The CRA has received a lot of attention lately. While it has only been successfully used once, the Republican-controlled government appears ready to change that. Proposed legislation, the Midnight Rules Act, would both extend the review period to a year and allow Congress to group several revocations into a single joint resolution. However, with regard to the review period for Treasury rules, the extension may not be necessary.

Under the CRA, before an administrative rule can take effect a report must be submitted to Congress. The 60-day review period does not begin until the later of when a rule is published, or when the required report is submitted. This is important with regard to Treasury and IRS rules because a recent study from the Government Accountability Office concluded that the Treasury and IRS routinely did not comply with fundamental rulemaking requirements, including the CRA report requirement. Therefore, it may be possible to use the CRA, without modification, to revoke Treasury regulations going back several years, possibly through the entire Obama administration.

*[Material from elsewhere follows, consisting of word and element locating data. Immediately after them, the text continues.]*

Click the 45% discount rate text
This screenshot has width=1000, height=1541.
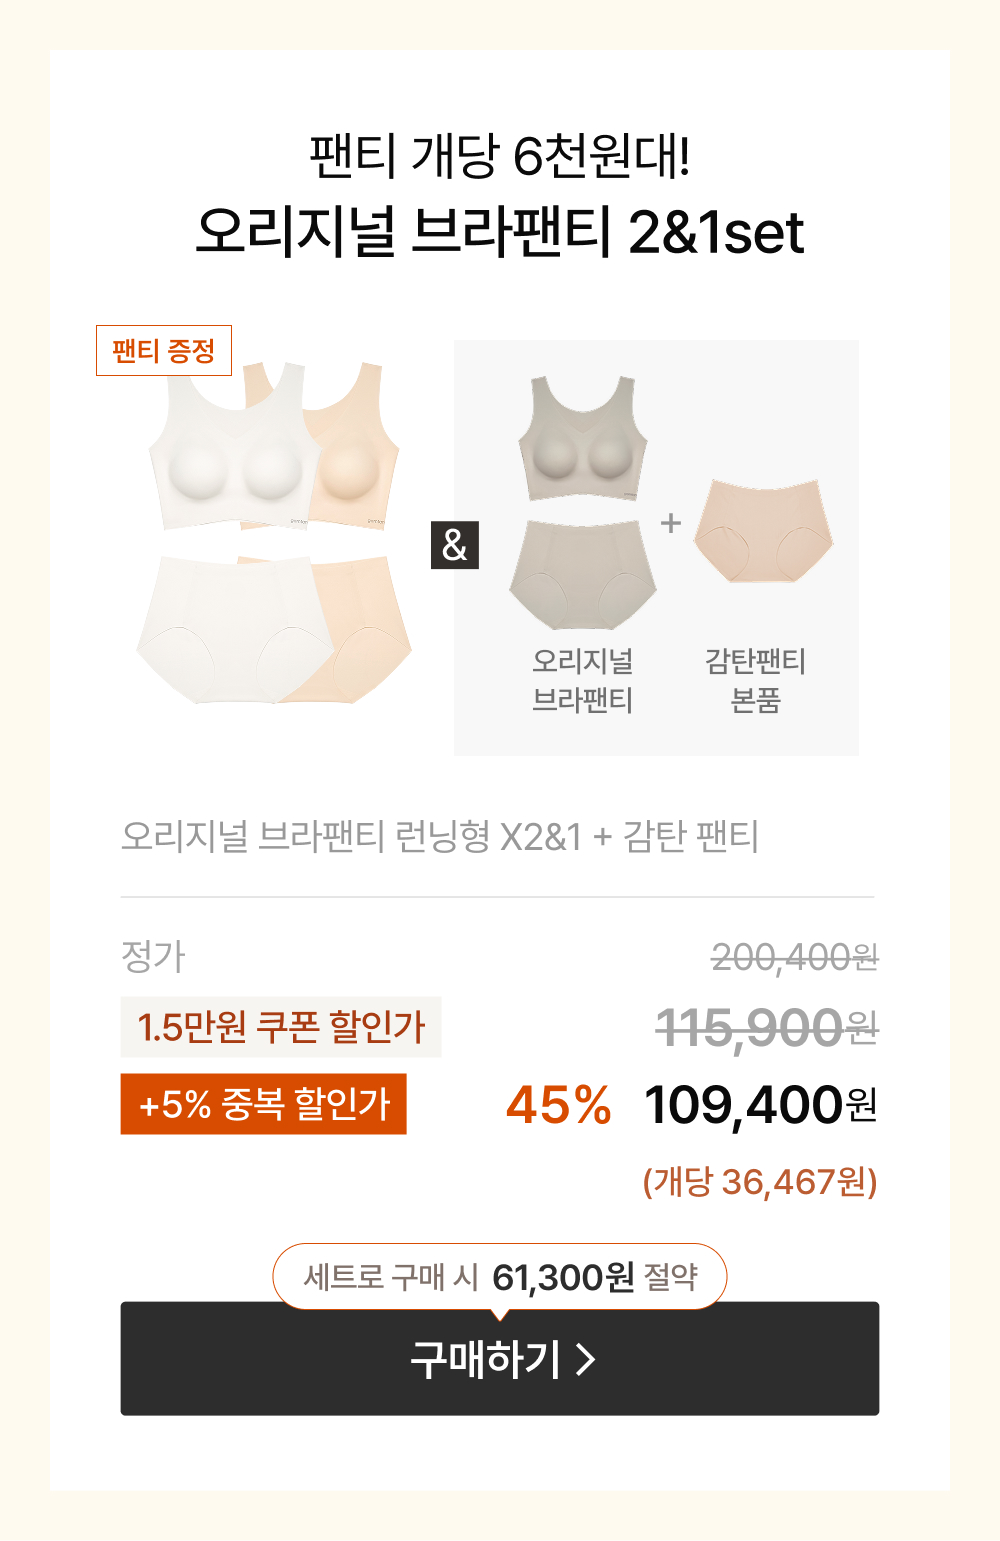(558, 1105)
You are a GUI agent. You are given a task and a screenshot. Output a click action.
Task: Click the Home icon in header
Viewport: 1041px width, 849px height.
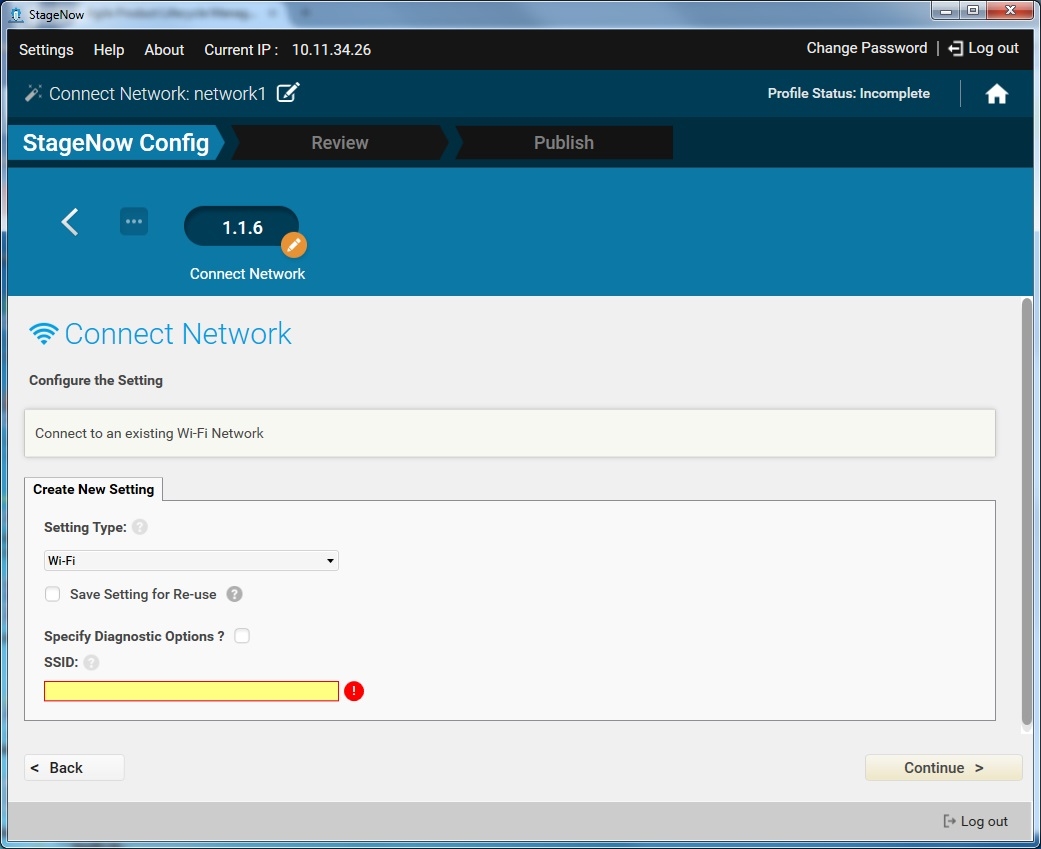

H.J.Res. 54 has been assigned to the House Committee on Ways and Means, where it must be reviewed before possibly being sent to the House or Senate as a whole. Whether or not this particular joint resolution ultimately makes its way to President Trump’s desk remains to be seen. However, H.J.Res. 54 serves as a notice that the section 385 regulations may not be around much longer. Taxpayers fretting the implementation of the section 385 regulations, or other recently issued onerous Treasury rules, should consult their tax advisors to better understand how the CRA may impact their business and how they can still impact proposed legislation.